■ **Extrait du texte**:
▬▬▬▬▬▬

4.2.1.1 Fi du paratexte !

Or, on ne peut accepter la « preuve » par le paratexte comme satisfaisante : la connaissance, biographique notamment, de ce qui environne une œuvre, limite les risques de dérapage, certes, mais elle ne répond en rien aux exigences, même de l’élémentaire commentaire composé. La « preuve » spécifiquement littéraire doit venir d’indices internes sûrs, de signes clairs pour tout lecteur attentif, même peu versé dans les arcanes d’une publication déconseillée par Queneau et sauvée par Jean Cau alors secrétaire de Sartre, ou même ignorant les positions dreyfusardes de Marcel Proust.

▬▬▬▬▬▬

■ **Consigne 1**: D'après l'extrait sur le paratexte, d'où doit venir la « preuve » spécifiquement littéraire ?
■ **Consigne 2**: Recopiez fidèlement le passage de l'extrait sur le paratexte depuis « 4.2.1.1 Fi du » jusqu'à « de Marcel Proust. » inclus.
■ **Consigne 3**: Reprenez l'extrait sur le paratexte et poursuivez-le à partir de sa dernière phrase.

Un bloc de données:
▬▬▬▬▬▬

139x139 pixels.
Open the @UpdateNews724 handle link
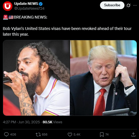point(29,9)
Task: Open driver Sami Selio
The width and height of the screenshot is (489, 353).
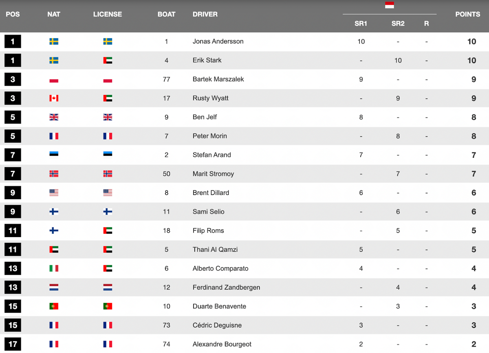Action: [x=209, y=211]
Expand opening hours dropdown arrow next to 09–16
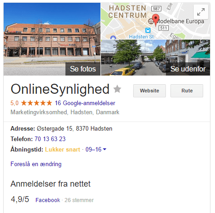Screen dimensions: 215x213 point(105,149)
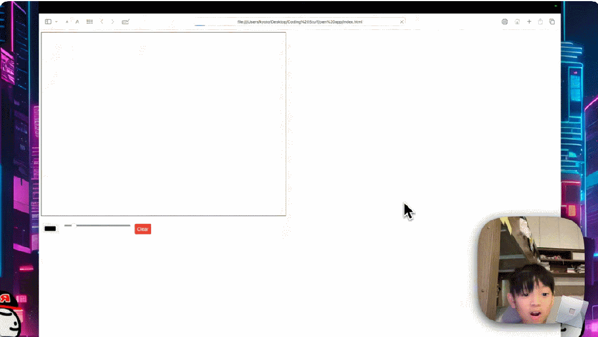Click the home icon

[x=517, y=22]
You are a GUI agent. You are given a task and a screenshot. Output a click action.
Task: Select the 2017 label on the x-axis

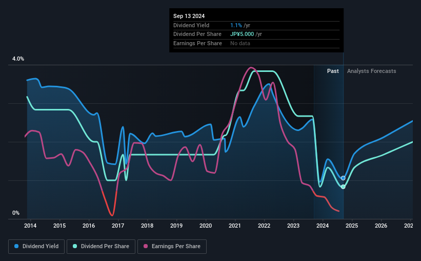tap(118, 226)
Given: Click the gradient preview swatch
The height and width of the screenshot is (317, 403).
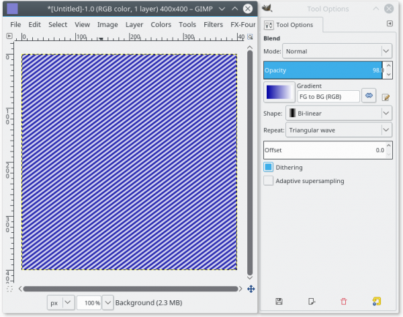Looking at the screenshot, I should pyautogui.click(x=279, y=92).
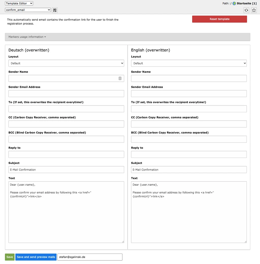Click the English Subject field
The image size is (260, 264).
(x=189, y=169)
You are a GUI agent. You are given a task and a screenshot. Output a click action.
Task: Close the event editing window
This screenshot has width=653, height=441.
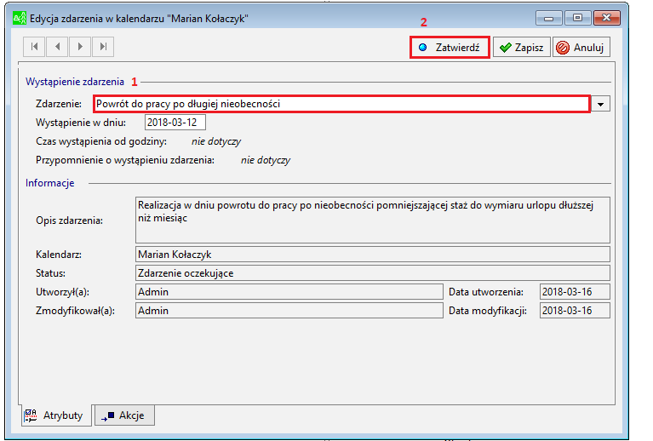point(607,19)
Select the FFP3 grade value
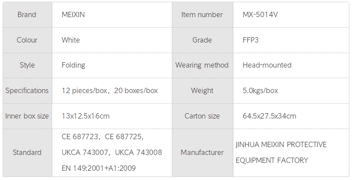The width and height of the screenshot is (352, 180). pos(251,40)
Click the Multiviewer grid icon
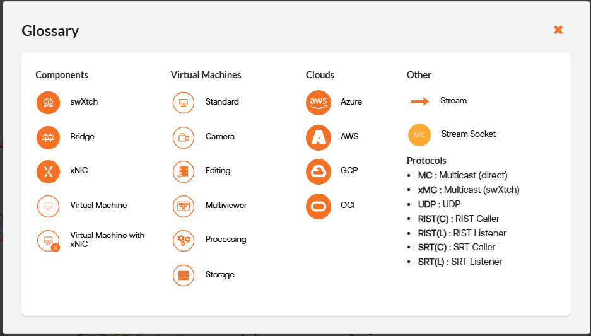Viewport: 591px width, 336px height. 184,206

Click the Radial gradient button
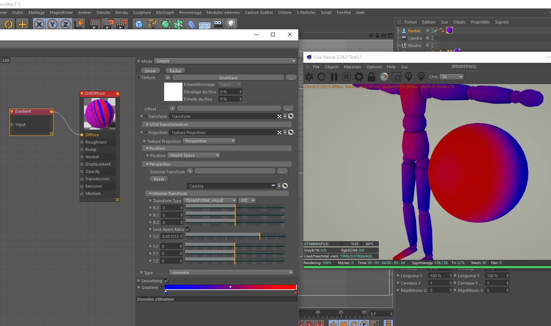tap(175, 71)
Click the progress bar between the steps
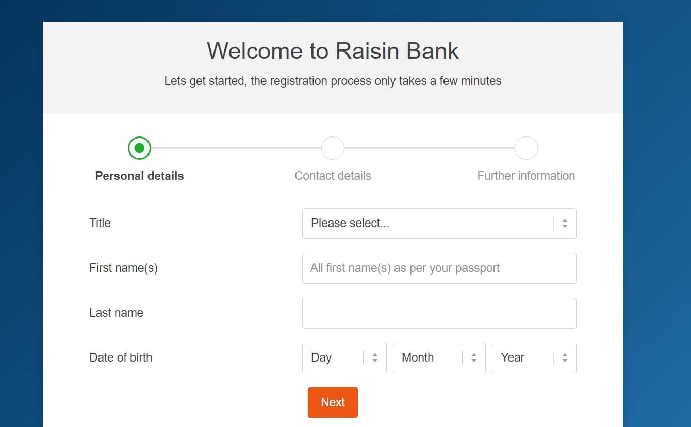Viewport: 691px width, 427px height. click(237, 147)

▬▬▬▬▬▬

■ **Réponse 1**: Elle doit venir d'indices internes sûrs, de signes clairs pour tout lecteur attentif.

■ **Réponse 2**:
4.2.1.1 Fi du paratexte !

Or, on ne peut accepter la « preuve » par le paratexte comme satisfaisante : la connaissance, biographique notamment, de ce qui environne une œuvre, limite les risques de dérapage, certes, mais elle ne répond en rien aux exigences, même de l’élémentaire commentaire composé. La « preuve » spécifiquement littéraire doit venir d’indices internes sûrs, de signes clairs pour tout lecteur attentif, même peu versé dans les arcanes d’une publication déconseillée par Queneau et sauvée par Jean Cau alors secrétaire de Sartre, ou même ignorant les positions dreyfusardes de Marcel Proust.

■ **Réponse 3**:
L’un de ces indices, de ces signes, consiste en ceci. Tandis que la phrase proustienne est prononcée par un narrateur (c’est-à-dire un personnage fictif) reprenant ce qu’avaient dit d’autres personnages fictifs (en l’occurrence, ses parents), et tandis que le Raphaël Schlemihlovitch de Modiano est un petit-fils imaginaire de Chamisso qui répond point par point aux auteurs antisémites, de Robert Brasillach à Céline encore, les vitupérations de ce dernier sont prises dans un système d’où le personnage fictif est exclu : par sa forme pamphlétaire, Bagatelles pour un massacre fait rejaillir directement ses assertions sur son auteur. Comme le résume Marie-Christine Bellosta (1990, p.130), « du martyr medium qui porte des stygmates ignobles (dans Voyage) à la victime écumante et vengeresse (dans Bagatelles), il n’y a qu’un pas, un dérapage : sans doute a-t-il suffi que l’auteur se prenne pour son personnage, entrant dans l’engagement politique en conservant le point d’optique du narrateur romanesque. »

C’est donc cette absence de distance fictionnelle qui change tout. « On ne rigole pas » dans Bagatelles, n’en déplaise à Gide, parce qu’on ne fictionnalise pas. « Sans cette dissociation interne du ‘je’ entre narrateur et auteur, les prises de position du ‘je’ se collectionne[…]nt en des textes qui relève[…]nt de ‘l’essai’, de ‘l’examen’ ou du ‘pamphlet’ » (Bellosta 1990, p.52). A l’inverse, on n’est antisémite ni chez Proust, ni chez Modiano, parce que le discours antisémite en tant que tel est prononcé par une voix dont se désolidarise l’auteur.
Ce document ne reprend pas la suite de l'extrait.